[whatwg] Microdata feedback

2010-01-18 Thread Ian Hickson
On Thu, 12 Nov 2009, Philip Jägenstedt wrote:

 I've been playing with the microdata DOM APIs again, continuing the 
 JavaScript experimental implementation 
 http://gitorious.org/microdatajs. It's not small or elegant, but at 
 least some spec issues have come up in the process.
 
 What is the http://www.w3.org/1999/xhtml/microdata# URI?

It provides a way to map microdata property names to URLs in an 
unambiguous way.



 http://www.whatwg.org/specs/web-apps/current-work/multipage/microdata.html#associating-names-with-items
 
 Otherwise, if one of the other elements in pending is an ancestor 
 element of candidate, and that element is scope, then remove candidate 
 from pending.
 
 Otherwise, if one of the other elements in pending is an ancestor 
 element of candidate, and that element also has scope as its nearest 
 ancestor element with an itemscope attribute specified, then remove 
 candidate from pending.
 
 The intention of these requirements seems to be to eliminate redundant 
 elements in pending, but a comment on the intention of each in the spec 
 would be helpful as it's quite cryptic right now.

Added some brief explanations.



 http://www.whatwg.org/specs/web-apps/current-work/multipage/microdata.html#microdata-dom-api
 
 itemtype and itemid are both URL attributes and therefore when getting
 itemType and itemId relative URLs should be resolved (even if only absolute
 URLs are valid). Correct?

That was a correct interpretation of the spec, but was only intended to 
be the case for itemid. I've corrected the spec to say that itemType is 
just a regular DOMString with no resolution.


 itemprop and itemref are both unordered set of unique space-separated
 tokens, but in HTMLElement only itemProp is a DOMSettableTokenList while
 itemRef is a DOMString. This doesn't really make sense, so make itemRef a
 DOMSettableTokenList too?

Fixed. That was an oversight.


 From reading the spec it's not obvious (without following cross- 
 references) that itemProp isn't just a plain string.
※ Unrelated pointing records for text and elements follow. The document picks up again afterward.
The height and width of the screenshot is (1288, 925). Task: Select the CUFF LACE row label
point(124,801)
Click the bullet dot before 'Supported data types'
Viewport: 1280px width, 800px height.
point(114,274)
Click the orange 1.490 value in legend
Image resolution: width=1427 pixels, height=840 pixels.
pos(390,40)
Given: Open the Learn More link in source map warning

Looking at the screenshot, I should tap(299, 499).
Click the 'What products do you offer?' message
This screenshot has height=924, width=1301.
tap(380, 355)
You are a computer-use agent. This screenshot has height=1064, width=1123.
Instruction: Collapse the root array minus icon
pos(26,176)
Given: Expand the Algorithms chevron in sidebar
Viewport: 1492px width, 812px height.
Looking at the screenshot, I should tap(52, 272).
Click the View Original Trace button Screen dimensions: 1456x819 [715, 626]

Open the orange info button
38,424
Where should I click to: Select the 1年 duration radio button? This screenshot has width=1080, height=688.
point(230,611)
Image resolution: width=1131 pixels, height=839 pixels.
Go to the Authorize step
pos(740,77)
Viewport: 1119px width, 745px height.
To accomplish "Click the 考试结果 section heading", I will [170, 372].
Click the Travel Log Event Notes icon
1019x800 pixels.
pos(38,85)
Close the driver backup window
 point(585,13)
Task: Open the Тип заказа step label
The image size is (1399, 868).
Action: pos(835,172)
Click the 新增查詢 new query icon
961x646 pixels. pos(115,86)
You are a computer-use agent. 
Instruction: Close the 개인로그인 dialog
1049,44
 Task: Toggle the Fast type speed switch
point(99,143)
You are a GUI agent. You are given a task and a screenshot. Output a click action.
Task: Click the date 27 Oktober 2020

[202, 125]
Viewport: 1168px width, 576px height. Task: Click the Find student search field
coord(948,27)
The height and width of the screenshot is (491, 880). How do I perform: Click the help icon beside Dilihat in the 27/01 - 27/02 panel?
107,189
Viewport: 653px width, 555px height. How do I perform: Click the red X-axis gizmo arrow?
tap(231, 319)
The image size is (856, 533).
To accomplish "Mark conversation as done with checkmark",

An example using 
 .itemProp.contains(name) or similar would make this more difficult to 
 miss.

Done.



 http://www.whatwg.org/specs/vocabs/current-work/#vcard
 
 Having clickable cross-references in this spec would help a lot when
 reviewing!

I've put them back in the HTML5 spec, which makes this a moot point.


 Grammar: Let value *be* the result of collecting the first vCard 
 subproperty named value in subitem.

Fixed.


 Let n1 be the value of the first property named family-name in subitem, or
 the empty string if there is no such property or the property's value is
 itself an item. Why not use collecting the first vCard subproperty here?
 Not doing so had me trying to find how the two were different, but I couldn't
 find any differences given that the values are later escaped.

Oops. Fixed.


 There's also the issue of how newlines from textContent values are escaped.
 Applying the vCard extraction algorithm to the spec example gives:
 
 BEGIN:VCARD
 PROFILE:VCARD
 VERSION:3.0
 SOURCE:http://foolip.org/microdatajs/demo/vcard.html
 NAME:vCard demo
 FN:Jack Bauer
 PHOTO;VALUE=URI:http://foolip.org/microdatajs/demo/jack-bauer.jpg
 ORG:Counter-Terrorist Unit;Los Angeles Division
 ADR:;;10201 W. Pico Blvd.;Los Angeles;CA;90064;United States
 GEO:34.052339;-118.410623
 TEL;TYPE=work:+1 (310)\n  597 3781
 URL;VALUE=URI:http://en.wikipedia.org/wiki/Jack_Bauer
 URL;VALUE=URI:http://www.jackbauerfacts.com/
 EMAIL:j.ba...@la.ctu.gov.invalid
 TEL;TYPE=cell:+1 (310) 555\n  3781
 NOTE:If I'm out in the field\, you may be better off\n contacting Chloe O'B
 rian if it's about\n work\, or ask Tony Almeida if\n you're interested in
 the CTU five-a-side football team we're trying\n to get going.
 AGENT;VALUE=VCARD:BEGIN:VCARD\nPROFILE:VCARD\nVERSION:3.0\nSOURCE:http://fo
 olip.org/microdatajs/demo/vcard.html\nNAME:vCard demo\nEMAIL\;VALUE=URI:ma
 ilto:c.obr...@la.ctu.gov.invalid\nfn:Chloe O'Brian\nN:O'Brian\;Chloe\;\;\;
 \nEND:VCARD\n
 AGENT:Tony Almeida
 REV:2008-07-20T21:00:00+0100
 TEL;TYPE=home:01632 960 123
 N:Bauer;Jack;;;
 END:VCARD
 
 TEL and NOTE has line breaks that are just because of how the HTML source is
 formatted. Importing this into Gmail preserves these linebreaks which looks
 quite broken. Unless we expect text fields to contain meaningful formatting,
 perhaps simply collapsing all whitespace into a single space is OK? In the
 best of worlds br would be converted to \n, but I'm not sure if it's worth
 the trouble.

We're screwed either way. If we convert newlines to  , then we lose 
formatting from pre. If we don't convert newlines, we gain spurious 
linebreaks (and spaces). The latter is less destructive, which is why I 
picked it, but it's not ideal, I agree.

I'd like at some point to introduce some sort of semantic textContent 
that handles br, pre, bdo, dir=, img alt, del, space- 
collapsing, and newline elimination, but there hasn't been much enthusiasm 
around the idea, and it's not clear what else 

Re: [whatwg] Microdata feedback

2010-01-18 Thread Jeremy Keith

Hixie wrote:

Finally on vCard, the final part of the extraction algorithm goes to
great trouble to guess what is the family name and what is the given
name. This guess will be broken for transliterated east Asian names
(CJKV that I know of, maybe others too). Just saying. Also, why is it
important to explicitly add N: for organizations?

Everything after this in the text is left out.